The Price Point | AT&T/DirecTV Divorce Offers Important Lessons
With AT&T desperate to sell DirecTV, reportedly for 40% of what it paid just a few years ago, one wonders how Ma Bell’s namesake could have messed up so badly.
Yes, enormous subscriber losses are the driver, almost 850,000 last quarter, but just blaming new competitors and a sudden drop in the economy lets AT&T off the hook too easily. Disruption this massive, this quickly, causes one to wonder if the company was caught off guard.
Has AT&T been simply a victim of events, or could DirecTV’s Potemkin have at least been mitigated? That question would make an interesting case study.
If there was ever a plan to integrate DirecTV into overall strategy, we have not seen it. Instead, AT&T treated DirecTV as one choice among a buffet of video services, each competing directly with the others. At one time U-Verse was AT&T’s most successful video service, its quality considered second only to FiOS in the world of wired competition. When DirecTV came online, U-Verse was moved to stepchild status and allowed to slowly erode away.
But wait, you might say. Wasn’t U-Verse also a victim of AT&T’s own OTT services?
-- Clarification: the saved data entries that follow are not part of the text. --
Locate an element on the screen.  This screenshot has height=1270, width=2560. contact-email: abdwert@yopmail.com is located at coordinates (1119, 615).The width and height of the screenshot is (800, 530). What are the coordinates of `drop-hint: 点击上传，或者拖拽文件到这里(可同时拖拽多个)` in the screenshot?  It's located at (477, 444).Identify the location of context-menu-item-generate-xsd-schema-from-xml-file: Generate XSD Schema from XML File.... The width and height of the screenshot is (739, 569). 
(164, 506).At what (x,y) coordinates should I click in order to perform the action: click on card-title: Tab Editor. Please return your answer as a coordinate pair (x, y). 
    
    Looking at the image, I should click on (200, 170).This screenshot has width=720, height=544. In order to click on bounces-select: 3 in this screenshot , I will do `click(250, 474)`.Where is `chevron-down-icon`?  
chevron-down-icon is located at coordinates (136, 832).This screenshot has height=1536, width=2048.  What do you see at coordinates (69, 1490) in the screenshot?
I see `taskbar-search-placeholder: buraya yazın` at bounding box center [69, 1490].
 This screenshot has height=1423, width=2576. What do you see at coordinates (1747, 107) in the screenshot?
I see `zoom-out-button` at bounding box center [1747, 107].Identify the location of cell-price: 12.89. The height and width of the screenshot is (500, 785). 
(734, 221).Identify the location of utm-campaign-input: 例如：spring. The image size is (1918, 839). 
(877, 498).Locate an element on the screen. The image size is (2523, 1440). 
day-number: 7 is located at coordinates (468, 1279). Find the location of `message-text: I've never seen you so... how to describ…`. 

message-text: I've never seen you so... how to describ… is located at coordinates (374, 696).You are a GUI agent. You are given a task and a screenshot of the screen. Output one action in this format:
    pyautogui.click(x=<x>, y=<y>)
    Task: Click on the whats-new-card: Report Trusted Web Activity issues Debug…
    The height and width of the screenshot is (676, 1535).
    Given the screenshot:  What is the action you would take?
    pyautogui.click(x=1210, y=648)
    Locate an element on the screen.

If so, just how well are those services doing? Since launch, AT&T has had three different names for its “cable light” products. The latest, AT&T TV, is not exactly a household name.
The DirecTV brand has also been piddled away. Launches of its heavily promoted OTT alternatives have failed twice. The last reported name was DirecTV GO.
All of this is a textbook failure of strategy, which is always a failure of leadership. AT&T began with two solid businesses targeted at two different customers. U-Verse was a metro product that did not make sense in areas without high-speed fiber. DirectTV was a rural product, not suited to high-density communities.
AT&T’s first goal should have been to make both U-Verse and DirecTV best in class. Instead of then firing in every direction when the OTT revolution arrived, the company would have been in a position to target its strong base with a single well-thought-out product that made sense to customers. Some sort of price advantage would have been critical, as well as seamless transition to the new platform.
The problem with the plan I’ve just laid out is that success depends on already having loyal customers, which I believe is AT&T’s biggest failure of all. Any business student can tell you that rule No. 1 is protect your current client. I subscribe to DirecTV, AT&T high-speed internet and AT&T cell phones. I like their products about as well as my cable services, but dread calling customer service. And don’t get me started on figuring out pricing.
Let me put it another way: Will any current DirecTV customer even care if AT&T is no longer the owner? Once lost, customer loyalty is incredibly difficult to restore — if at all.
Someone is going to buy DirecTV, and they will get it at a reasonable price. With it will come a still viable base of users. For a forward-looking company, it can be an opportunity. Not the same opportunity AT&T thought it had six years ago, but thanks to its miss, an opportunity none the less.
Hank Price is a media consultant and leadership coach. He is the author of Leading Local Television, a guide to leadership for television general managers, as well as those who aspire to top leadership. Price spent 30 years managing TV stations for Hearst, CBS and Gannett, including WBBM Chicago and KARE Minneapolis, as well as three other stations. Earlier, he was a consultant for Frank N. Magid Associates. Price also served as senior director of Northwestern University’s Media Management Center and is currently director of leadership development for the School of Journalism and New Media at Ole Miss. He is the author of two other books.